Дворяне с антиклерикальным восторгом поглощали предложения esprits forts. "Атеизм был всеобщим в высшем обществе, - сообщал Ламот-Лангон, - вера в Бога была приглашением к насмешкам".104 "После 1771 года в среде аристократии возобладала иррелигия".105 Герцогиня д'Энвиль и герцогини де Шуазель, Грамон, Монтессон и Тессе были деистами. Люди, занимавшие высокие посты в правительстве, - Шуазель, Роан, Морепас, Бово, Шовелен - дружески общались с д'Алембером, Турго, Кондорсе. Тем временем философы объясняли Франции, что феодализм изжил себя, что наследственные привилегии - это окаменевшая несправедливость, что хороший сапожник лучше, чем никудышный лорд, и что вся власть исходит от народа.
Даже духовенство подхватило эту заразу. Шамфор в 1769 году соизмерял степень неверия священнослужителей с рангами иерархии: "Священник должен немного верить; ... викарий может улыбнуться на предложение, направленное против религии; епископ откровенно смеется; кардинал добавляет свою колкость".106 Дидро и д'Ольбах включили в число своих друзей несколько скептически настроенных аббатов. Аббаты Торне, Фоше, Мори, де Бове и де Булонь "были одними из самых откровенных философов".107 Мы слышим об "Обществе остроумных священников"; некоторые из этих "остроумных священников" были деистами, некоторые - атеистами - Меслиер оживает.
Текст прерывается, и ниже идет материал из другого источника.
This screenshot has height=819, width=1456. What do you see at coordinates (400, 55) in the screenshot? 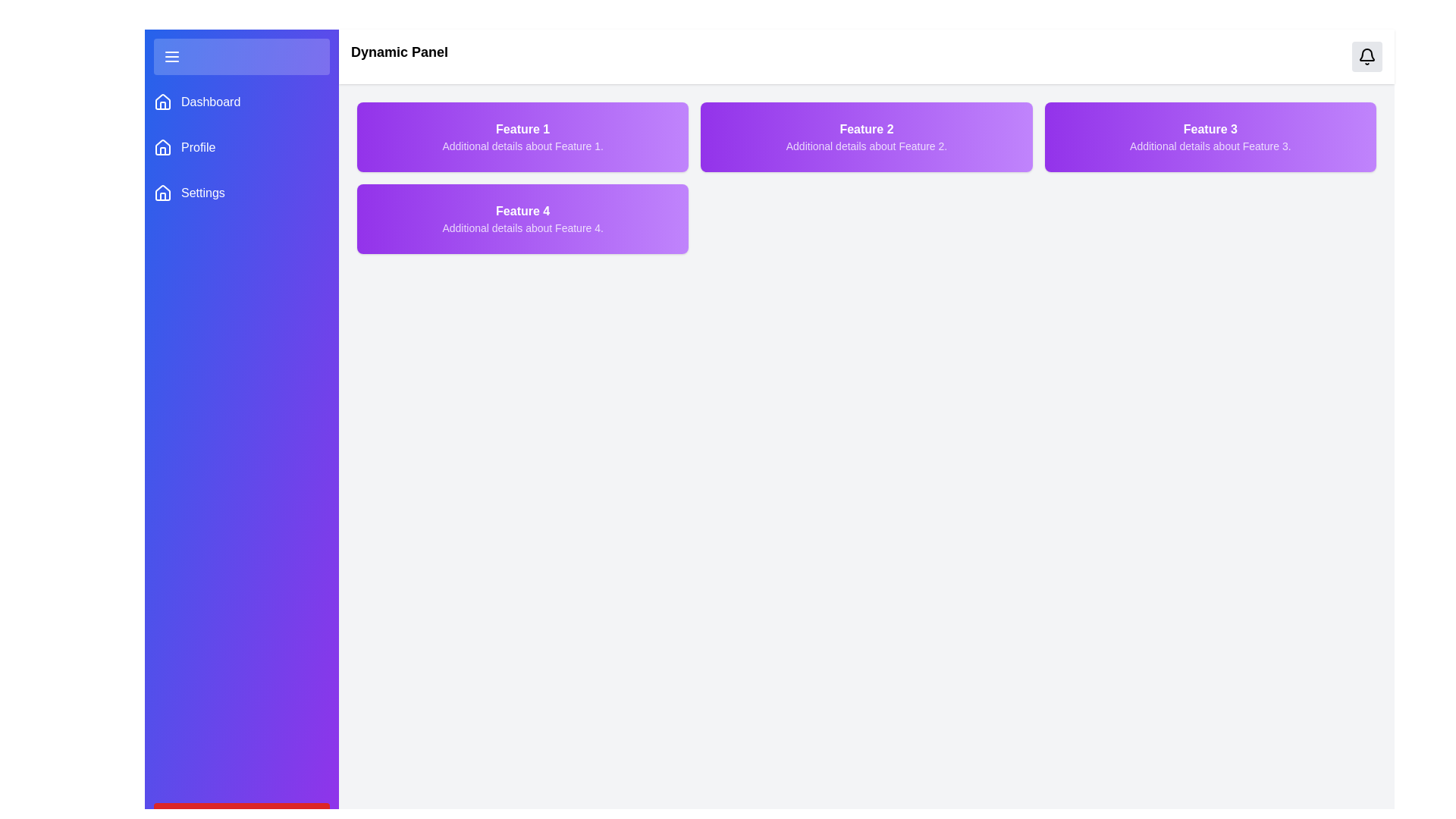
I see `the static text label displaying 'Dynamic Panel', which is prominently styled in bold and larger font size at the top center of the interface` at bounding box center [400, 55].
Пристли, обедавший с Тюрго в 1774 году, был проинформирован маркизом де Шастелюксом, "что два джентльмена напротив - епископ Экса и архиепископ Тулузы, но "они не более верующие, чем вы или я". Я заверил его, что я верующий, и месье Леруа, философ, сказал мне, что я единственный здравомыслящий человек, которого он знает, который является христианином".108
Даже в монастырях у атеизма были друзья. Дом Коллиньон, чтобы избежать скандала, приглашал за стол двух своих любовниц только тогда, когда другими гостями были доверенные друзья; он не позволял апостольскому символу веры мешать его удовольствиям, но считал религию восхитительным институтом для поддержания нравственности среди простолюдинов.109 Дидро рассказывал (1769) о дне, проведенном им с двумя монахами:
Один из них прочитал первый черновик очень свежего и энергичного трактата об атеизме, полного новых и смелых идей; я с назиданием узнал, что это была текущая доктрина в их монастырях. Для остальных эти два монаха были "большими чепцами" своих монастырей. Они обладали умом, весельем, добрыми чувствами, знаниями.110
Один ревностный католический историк рассказывает, что к концу XVIII века "чувство презрения, преувеличенное, но всеобщее, повсеместно заменило глубокое почитание, которое великие монастыри так долго внушали католическому миру".111
Рост веротерпимости был вызван главным образом упадком религиозной веры; легче быть терпимым, когда мы безразличны. Успех Вольтера в делах Каласа и Сирвена заставил нескольких провинциальных губернаторов рекомендовать центральному правительству смягчить законы против протестантов. Так и было сделано. Эдикты против ереси не были отменены, но их исполнение было смягчено; гугенотов оставили в покое, как и предлагал Вольтер. Тулузский парламент продемонстрировал свое раскаяние, расширив веротерпимость до такой степени, что это встревожило короля.112 Некоторые прелаты - например, епископ Фицджеймс из Суассона в 1757 году - выпустили пастырское послание, в котором призвали всех христиан считать всех людей братьями.113
Вольтер ставил философию в заслугу этой победе. "Мне кажется, - писал он д'Алемберу в 1764 году, - что только философы в какой-то мере смягчили нравы людей, и что без них мы имели бы две или три резни святого Варфоломея в каждом столетии".114 Следует еще раз отметить, что сами философы иногда были нетерпимы. Д'Алембер и Мармонтель увещевали Малешерба подавить Фрерона (1757),115 а д'Алембер просил его преследовать некоторых критиков "Энциклопедии" (1758). Госпожа Гельвеций просила его заставить замолчать журнал, очернявший "De l'Esprit" ее мужа (1758). Вольтер несколько раз умолял власти пресечь пародии и пасквили на философскую группу;116 И поскольку это были настоящие пасквили - вредная ложь, - он был оправдан.